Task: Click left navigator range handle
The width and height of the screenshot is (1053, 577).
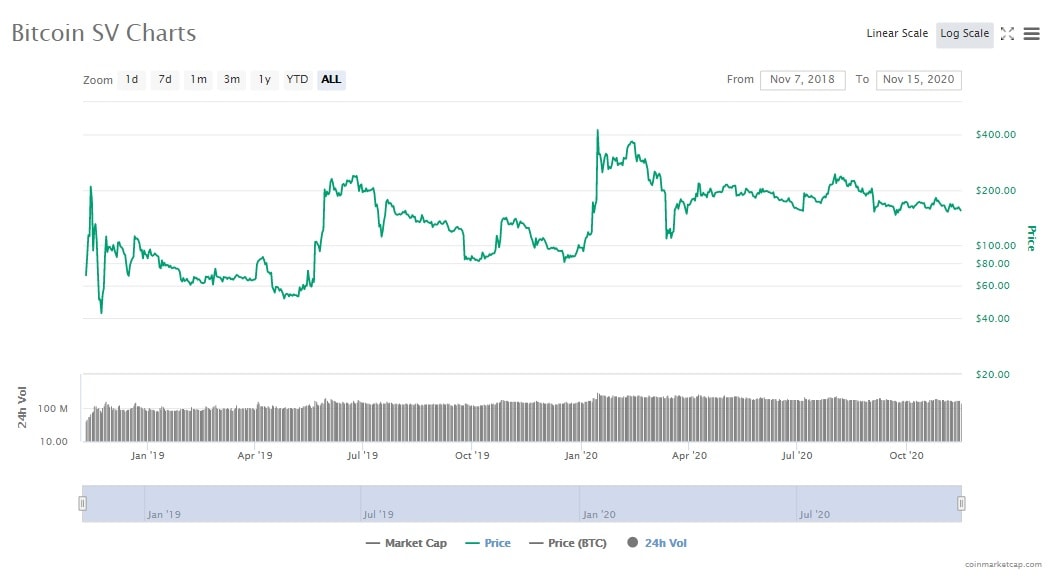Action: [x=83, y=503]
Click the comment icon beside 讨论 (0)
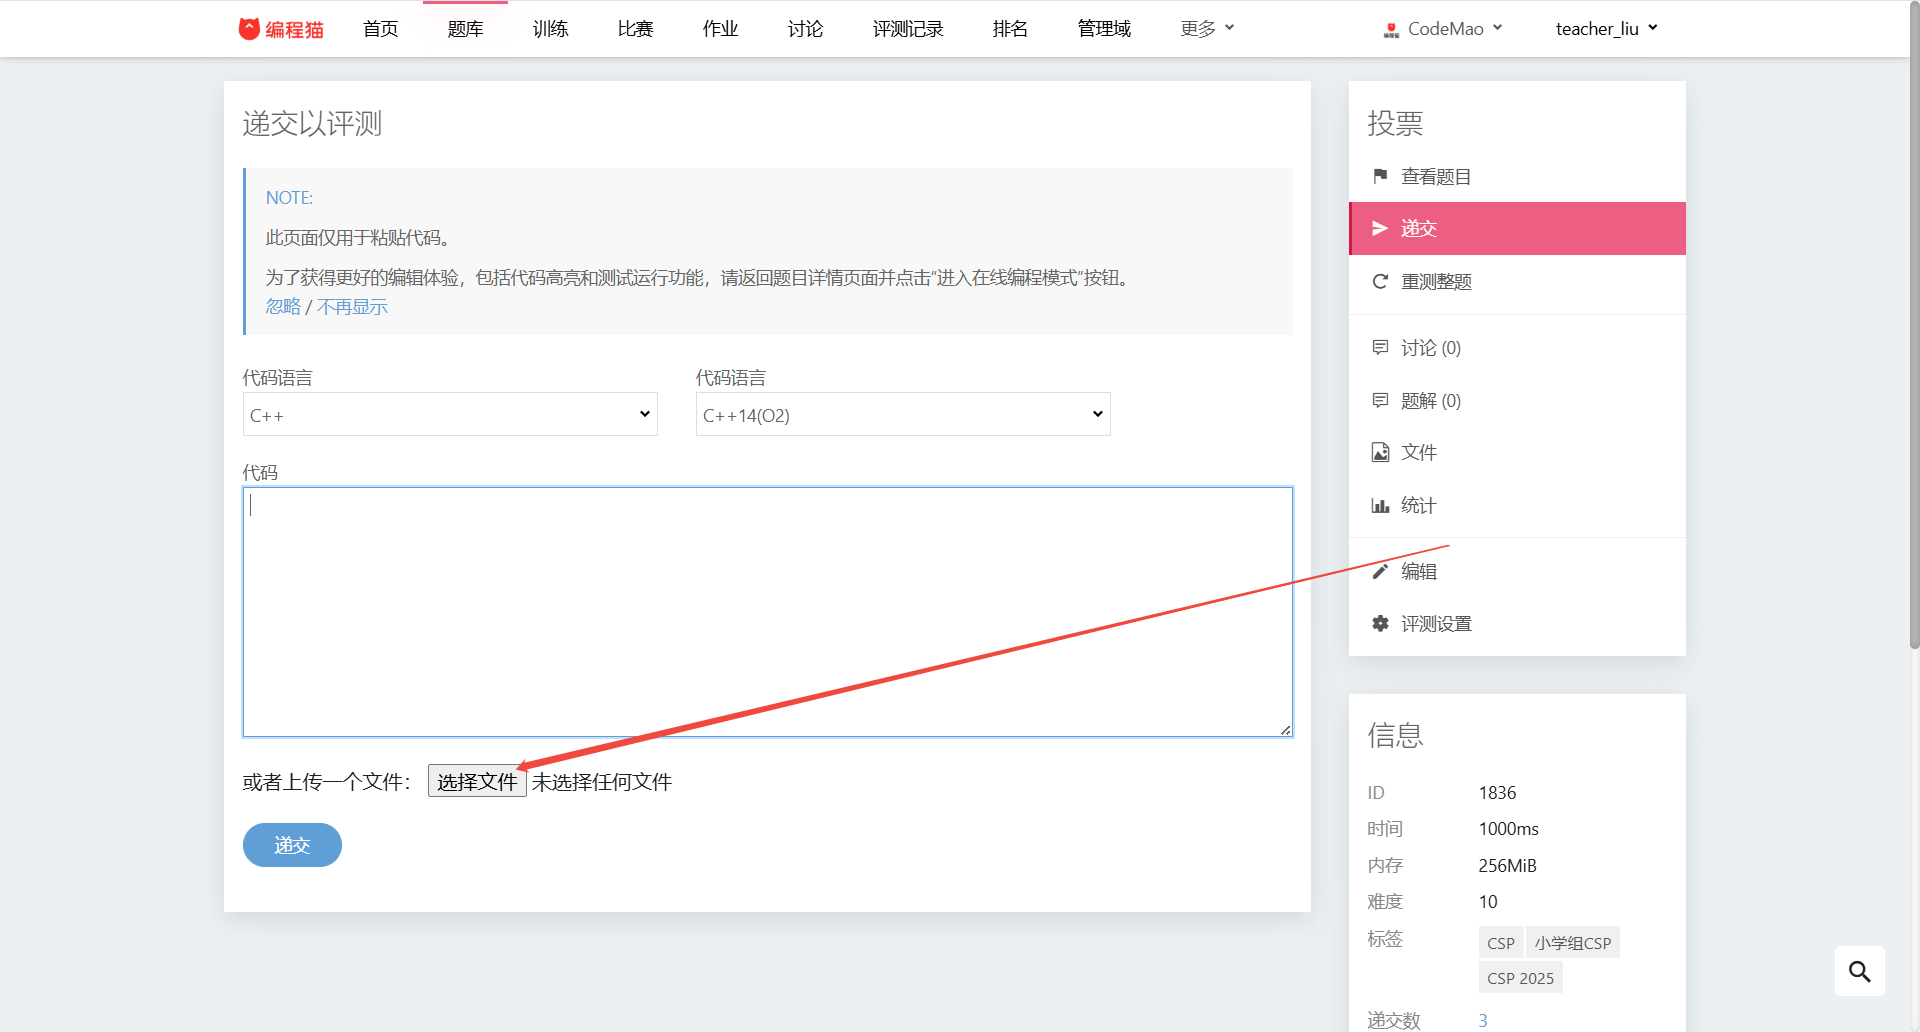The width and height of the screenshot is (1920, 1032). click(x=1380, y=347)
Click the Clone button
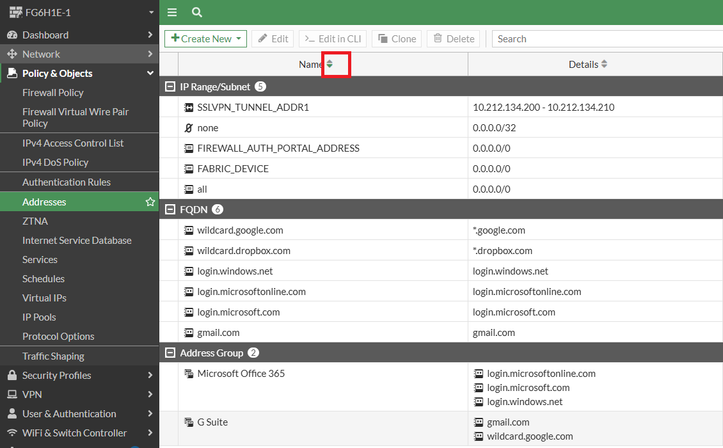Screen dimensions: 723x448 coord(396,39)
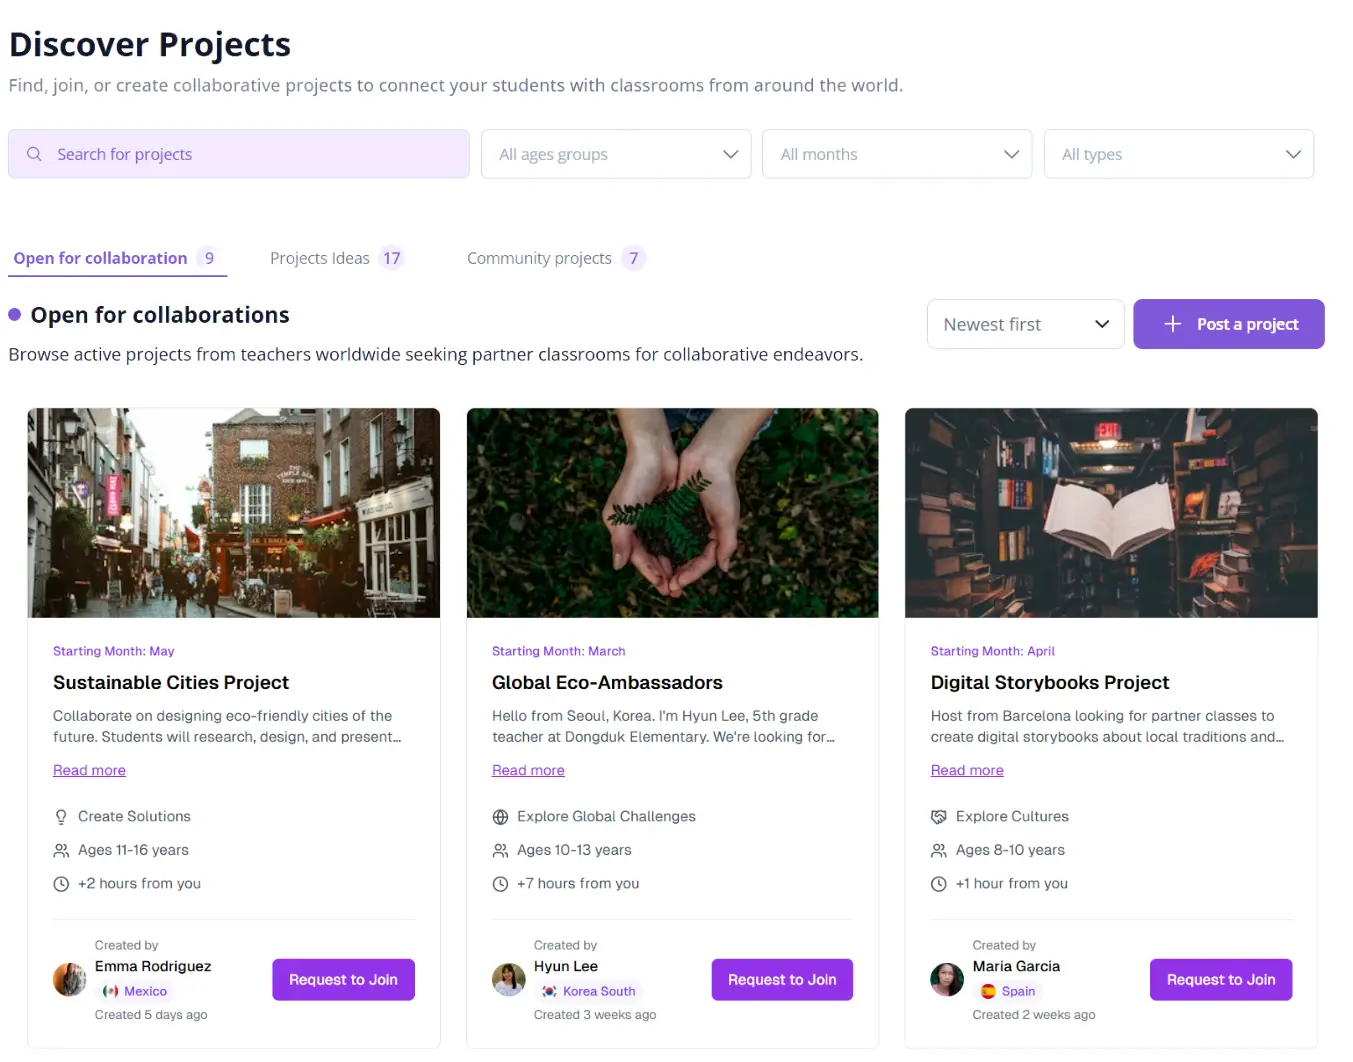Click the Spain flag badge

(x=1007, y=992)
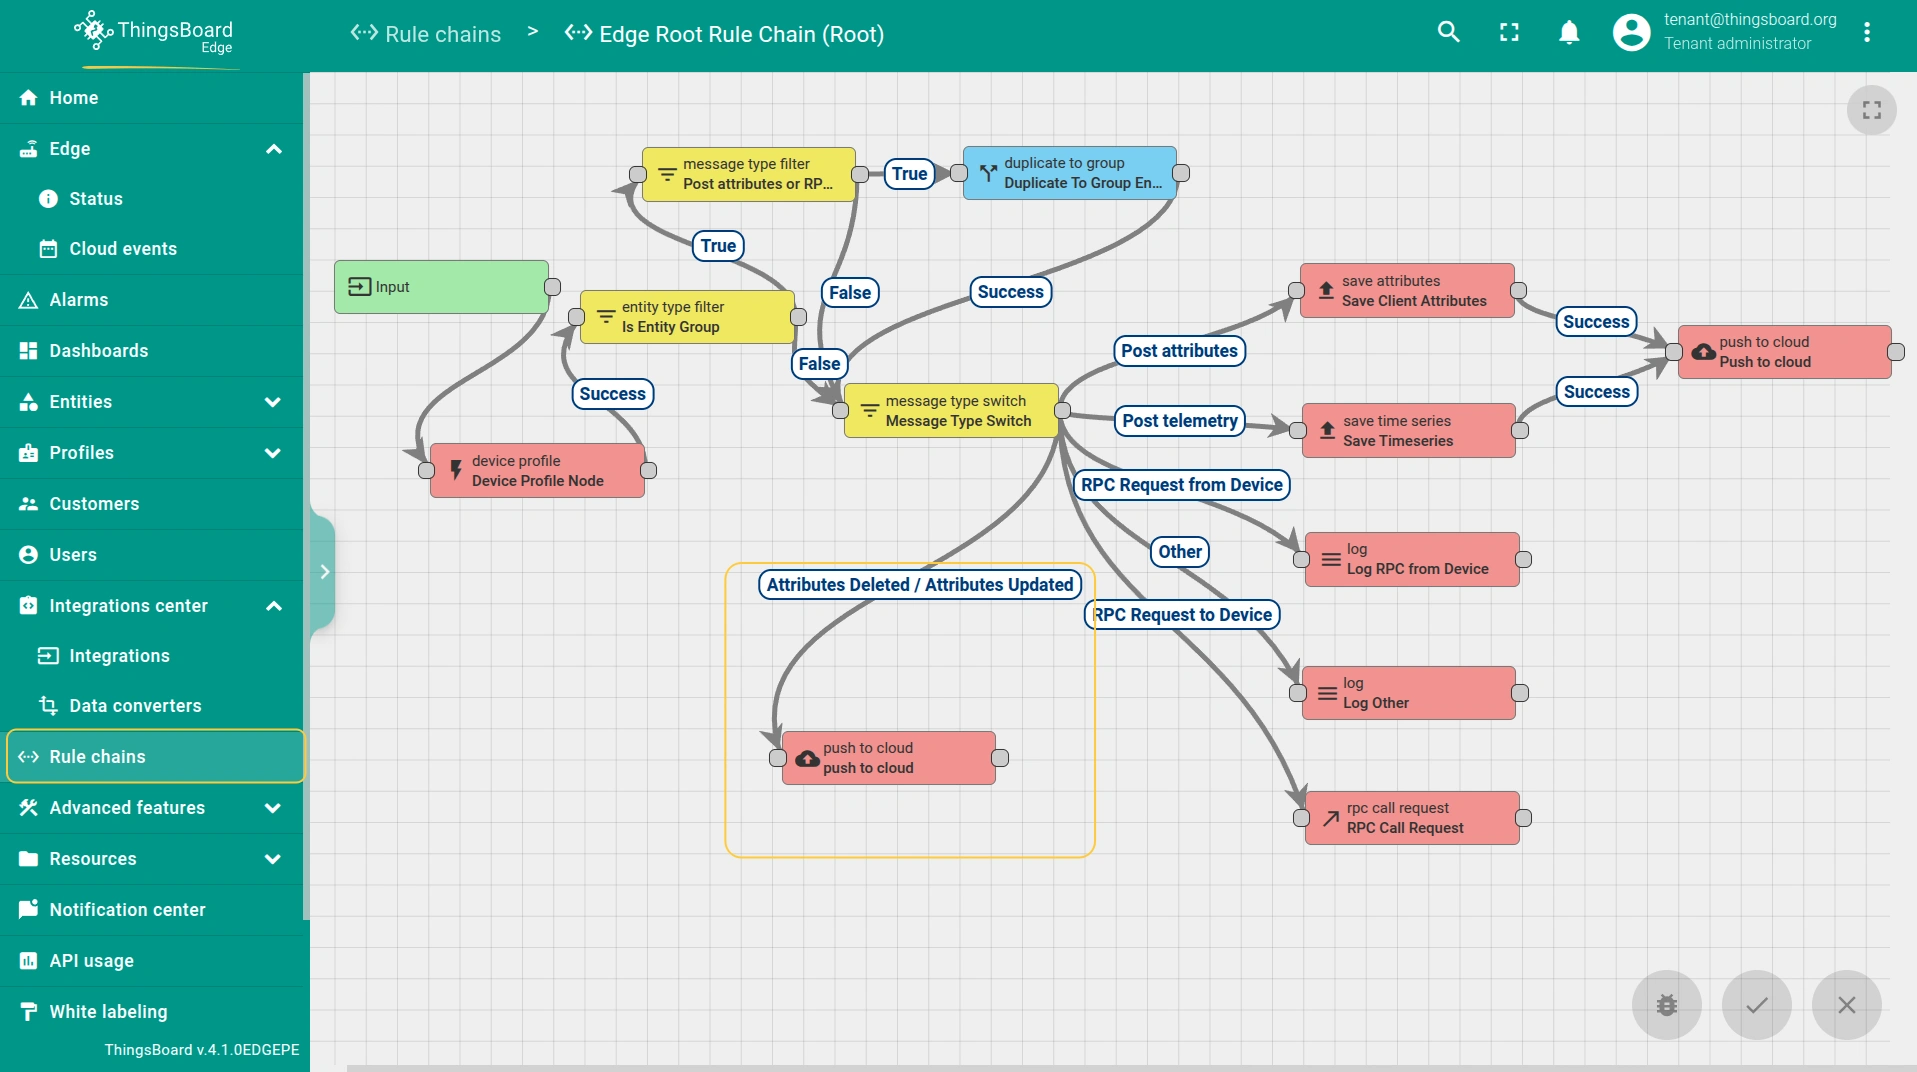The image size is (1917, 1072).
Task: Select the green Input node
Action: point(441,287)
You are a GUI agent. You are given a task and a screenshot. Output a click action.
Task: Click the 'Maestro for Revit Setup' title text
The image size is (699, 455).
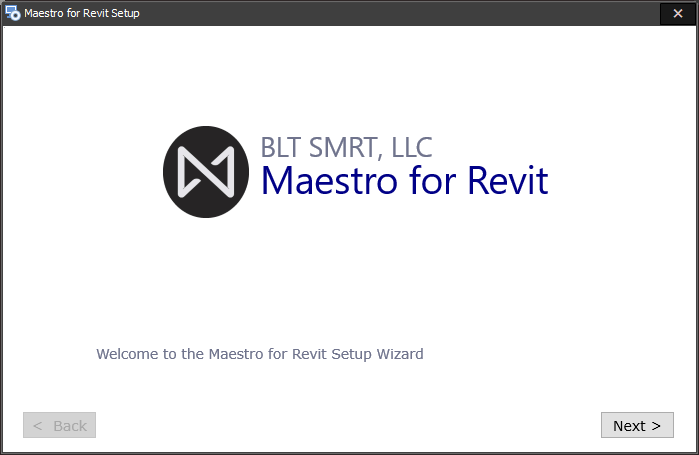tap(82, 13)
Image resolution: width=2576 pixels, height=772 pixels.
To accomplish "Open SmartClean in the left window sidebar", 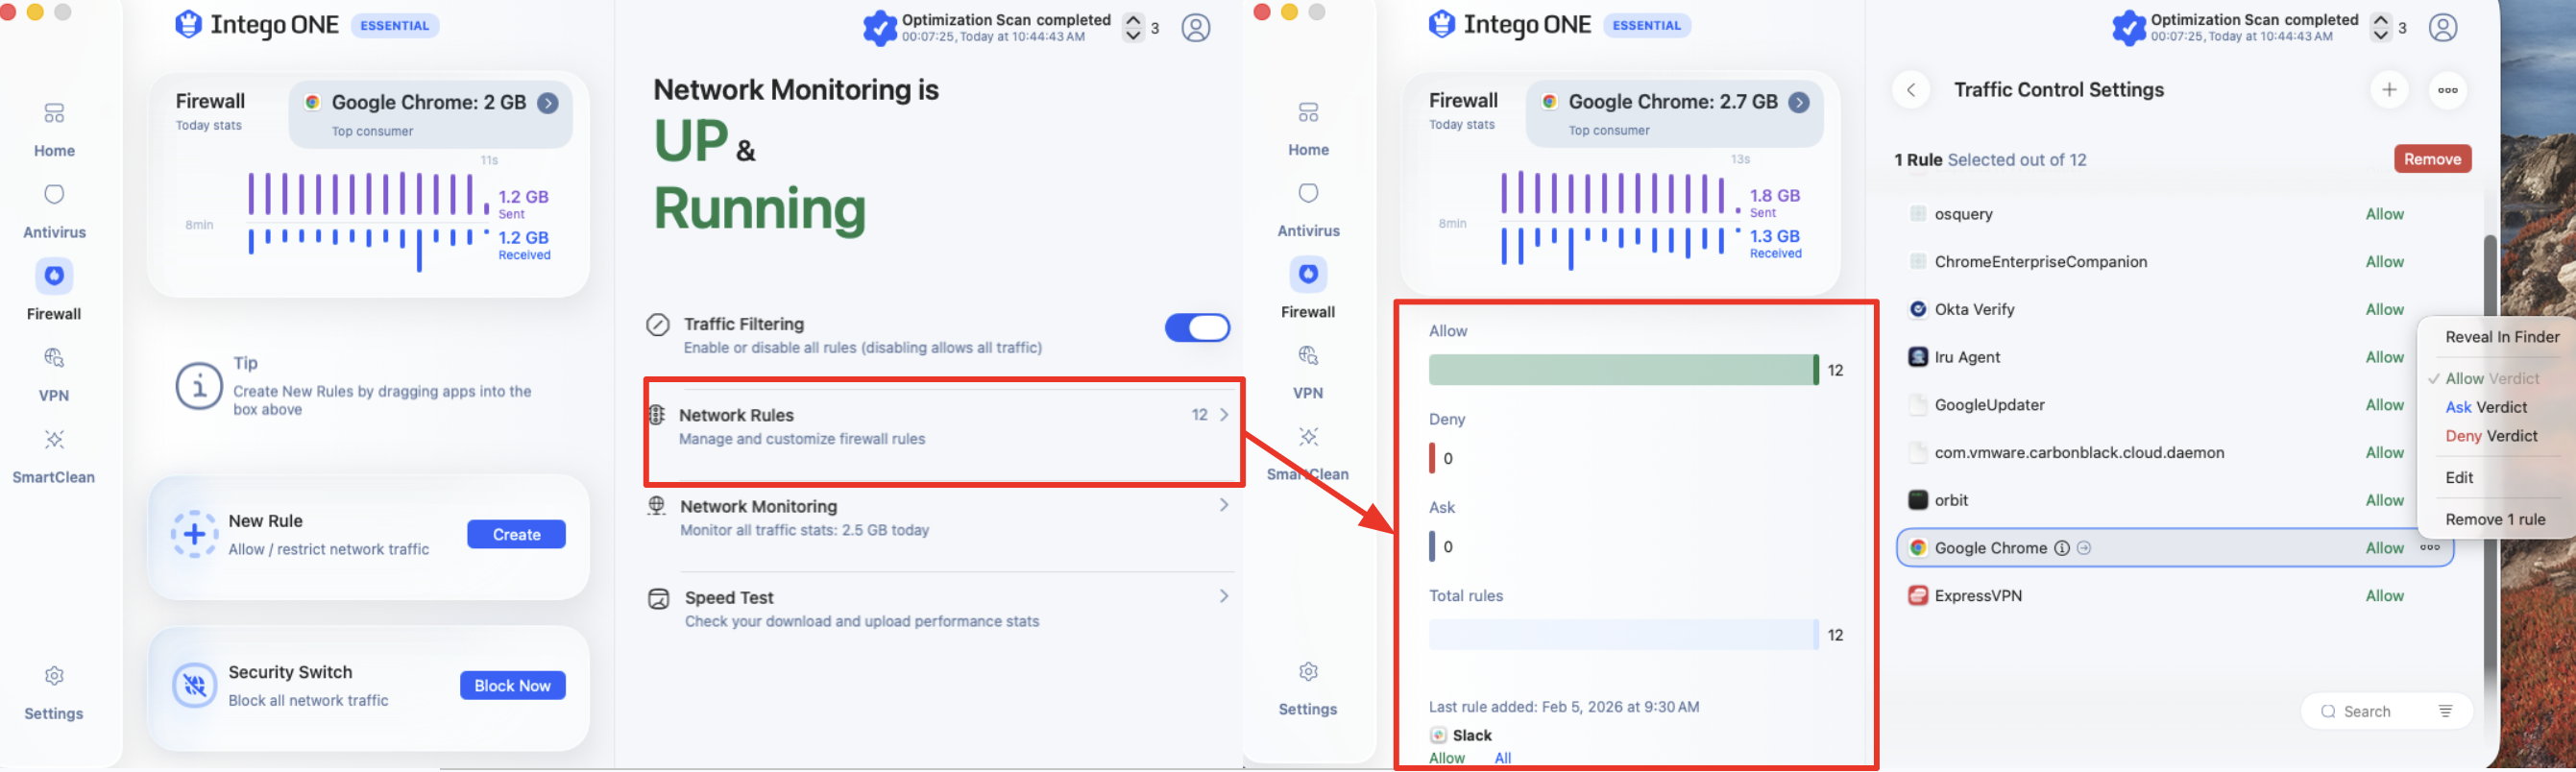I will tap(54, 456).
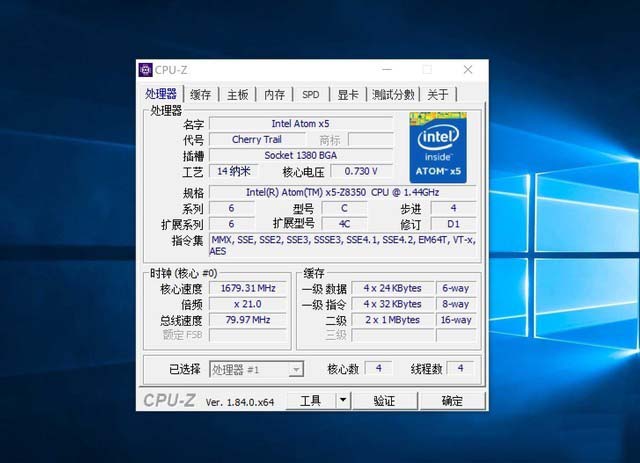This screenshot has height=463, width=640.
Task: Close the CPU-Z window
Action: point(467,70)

· · · · · · ·

Requirement »
Above are some entries; copy exactly the lines from the line with "Click the Clone button" through the line with "Task: Click the", both included, but none of the pictures.

Task solution »
Click the Clone button
Screen dimensions: 723x448 coord(396,39)
Click the Spain flag badge

(x=1007, y=992)
The image size is (1917, 1072).
Task: Select the green Input node
Action: point(441,287)
You are a GUI agent. You are given a task and a screenshot. Output a click action.
Task: Click the 'Maestro for Revit Setup' title text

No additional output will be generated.